__What is required__.
Copy without any change the stretch of lines from the line containing "Locate an element" through the line containing "camera-icon is located".

__Data extracts__.
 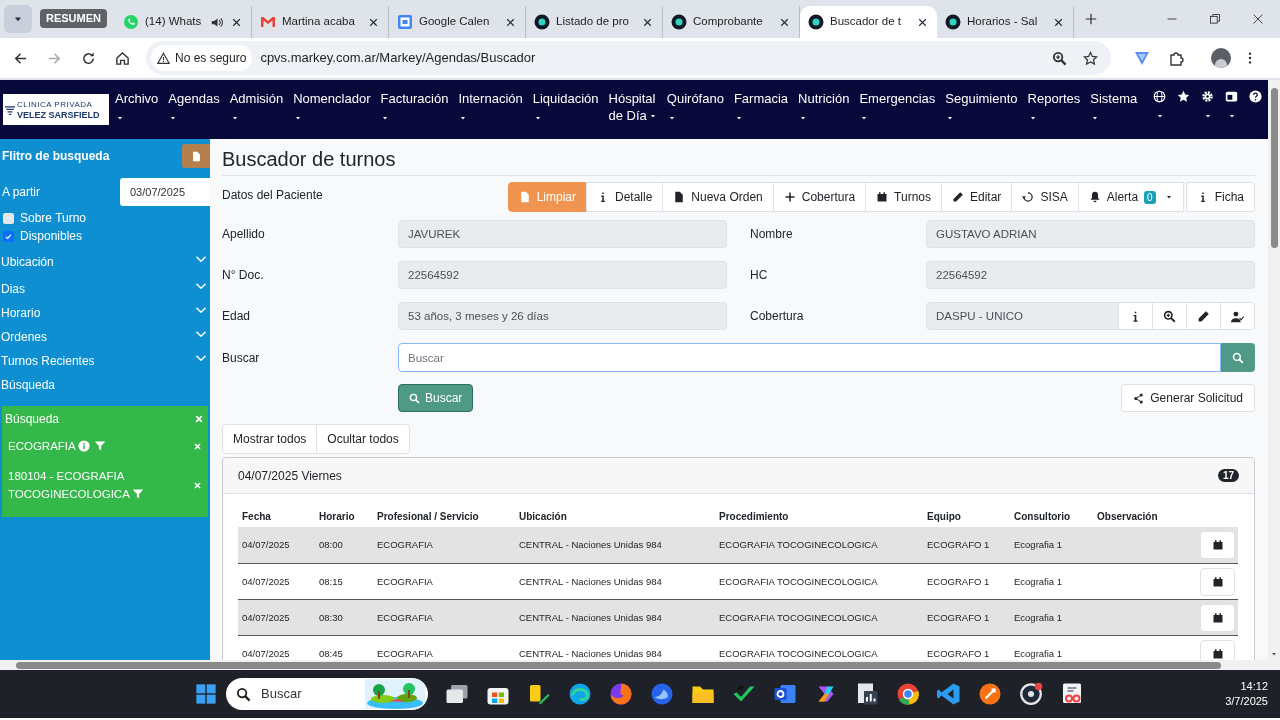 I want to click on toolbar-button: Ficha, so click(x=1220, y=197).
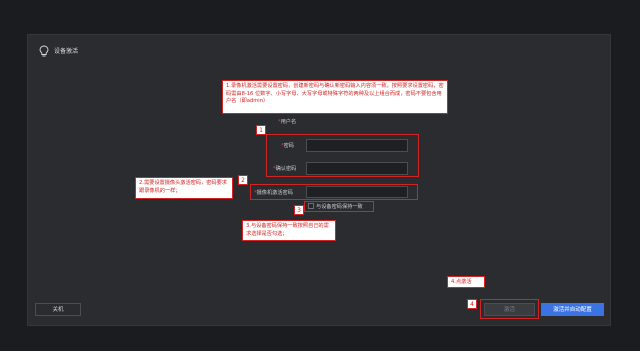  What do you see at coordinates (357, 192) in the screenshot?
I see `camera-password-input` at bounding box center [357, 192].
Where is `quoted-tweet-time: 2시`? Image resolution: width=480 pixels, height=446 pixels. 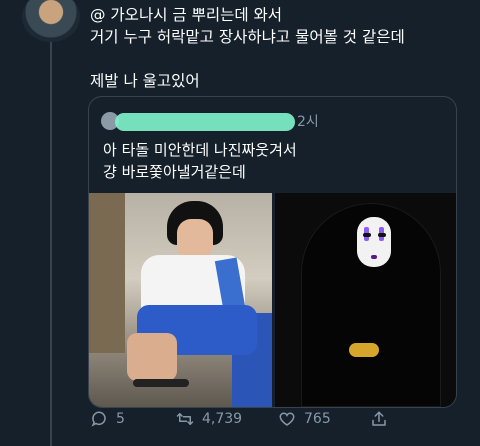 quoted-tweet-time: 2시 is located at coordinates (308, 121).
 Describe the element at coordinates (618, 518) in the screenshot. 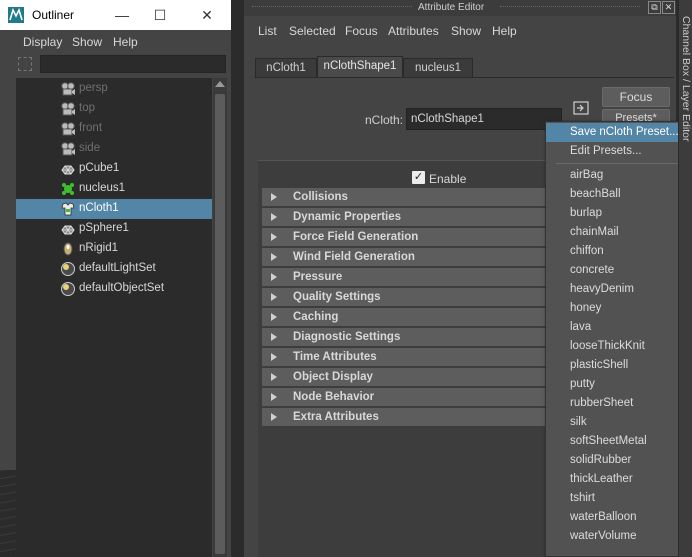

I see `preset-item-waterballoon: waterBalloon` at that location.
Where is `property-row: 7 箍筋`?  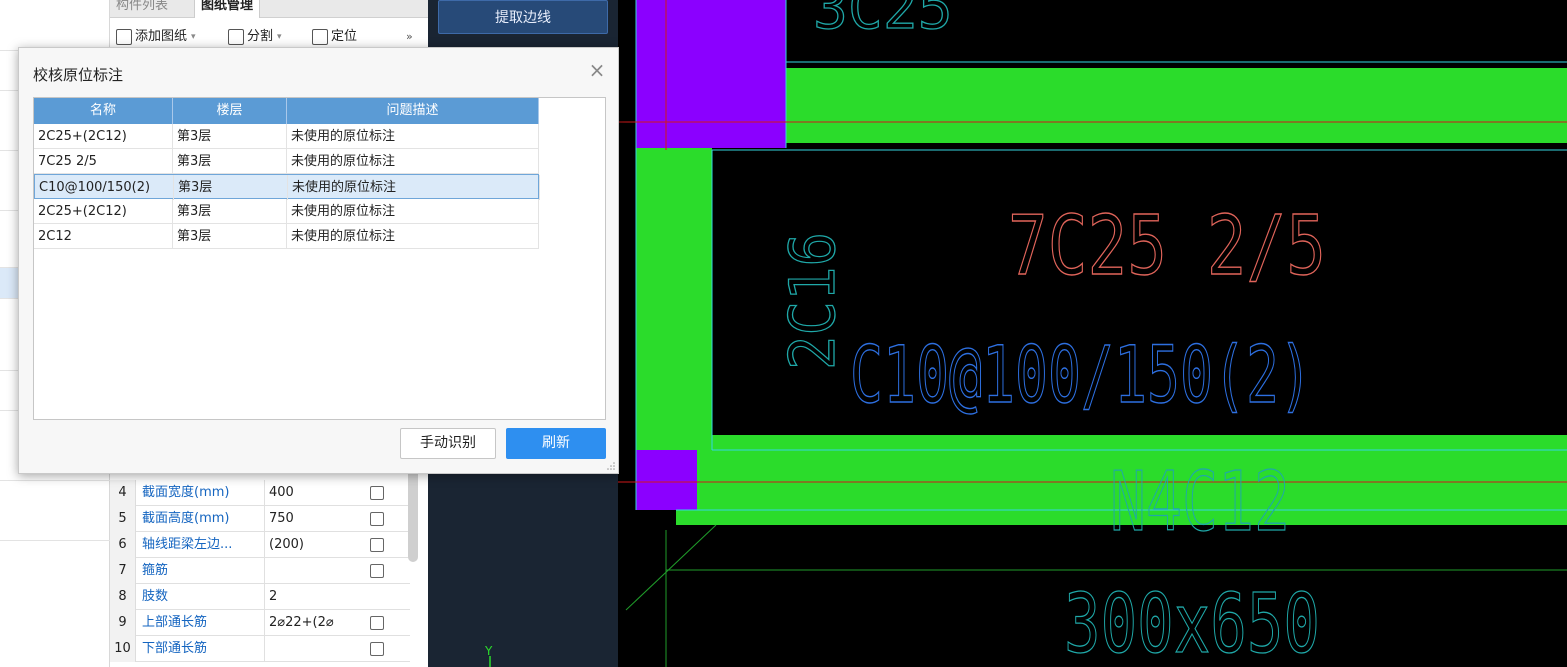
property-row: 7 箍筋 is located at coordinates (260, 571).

* * *

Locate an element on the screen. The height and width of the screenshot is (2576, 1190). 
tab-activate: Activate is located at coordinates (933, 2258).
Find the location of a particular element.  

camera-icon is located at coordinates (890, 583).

__Finished exercise__.
Locate an element on the screen. The height and width of the screenshot is (2576, 1190). 
tab-activate: Activate is located at coordinates (933, 2258).
Find the location of a particular element.  

camera-icon is located at coordinates (890, 583).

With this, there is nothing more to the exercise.